One steelmaker thinks that the forthcoming 25 percent tax on imported steel will boost business enough to reopen a mothballed blast furnace.
United States Steel Corp. announced Wednesday it would restart one of two blast furnaces at its plant in Granite City, Illinois. It credited President Donald Trump’s March 1 announcement that the U.S. would slap a 25 percent tax on foreign steel and a 10 percent duty on aluminum with making the move economically feasible. The plant was shut down in December 2015. Approximately 500 employees will be called back to work, the company said.
“Our Granite City Works facility and employees, as well as the surrounding community, have suffered too long from the unending waves of unfairly traded steel products that have flooded U.S. markets,” said U.S. Steel President and Chief Executive Officer David B. Burritt.

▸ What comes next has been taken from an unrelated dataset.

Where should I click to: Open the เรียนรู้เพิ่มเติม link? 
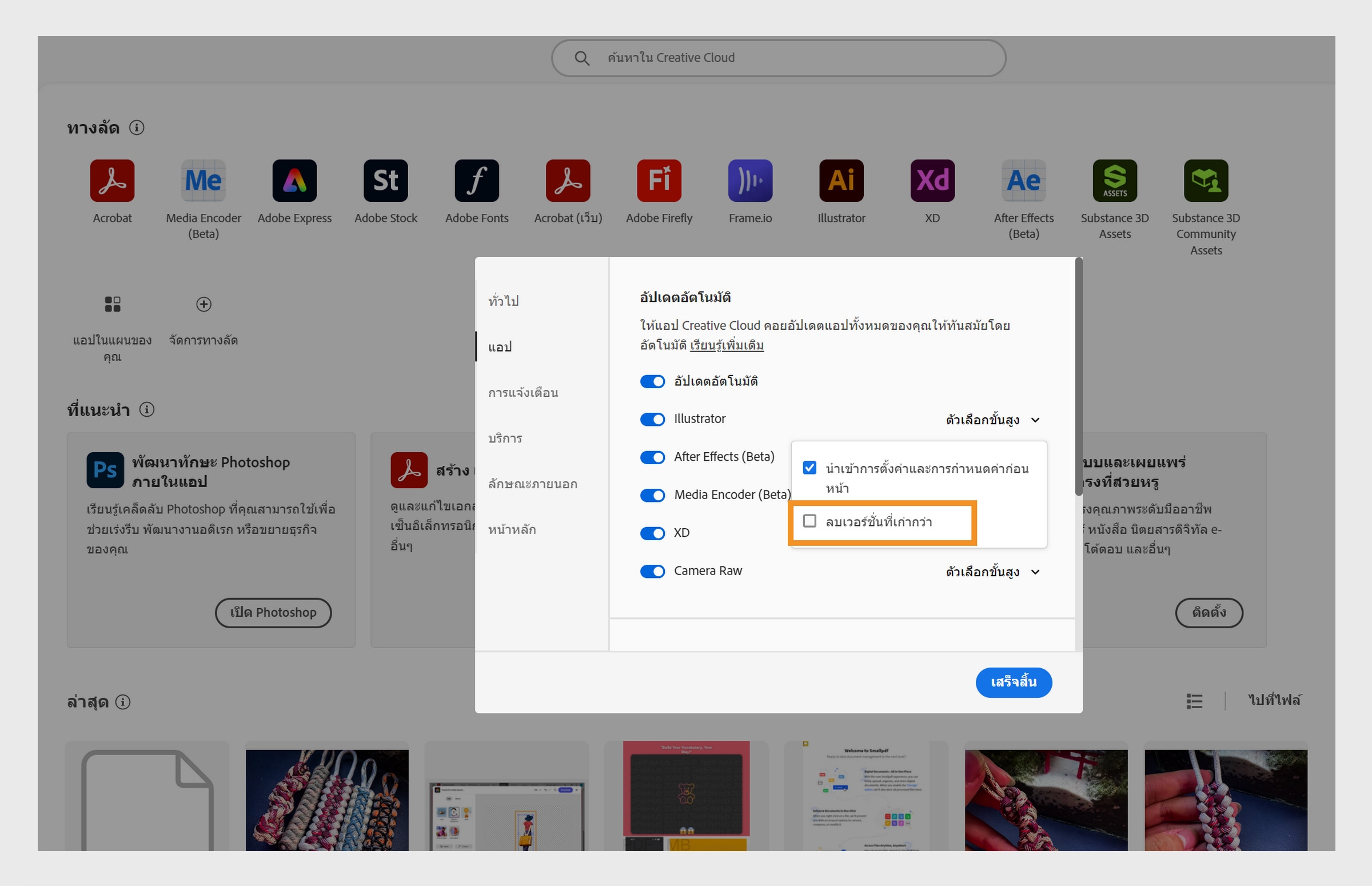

Burritt was at the White House when Trump announced the tariffs.
“The president’s strong leadership is needed to begin to level the playing field so companies like ours can compete, win and create jobs that support our employees and the communities in which we operate as well as strengthen our national and economic security,” Burritt said. “We will continue to support our customers with the high-quality products they have come to expect from U.S. Steel.”
The president’s decision to levy the tariffs has been criticized by many Republican members of Congress and was a major factor in the resignation Tuesday of chief economic adviser Gary Cohn, according to reports.
In the construction industry, the Air Conditioning Contractors of America; Air-Conditioning, Heating and Refrigeration Institute; and the National Association of Home Builders are among the groups that have spoken out against the tariffs.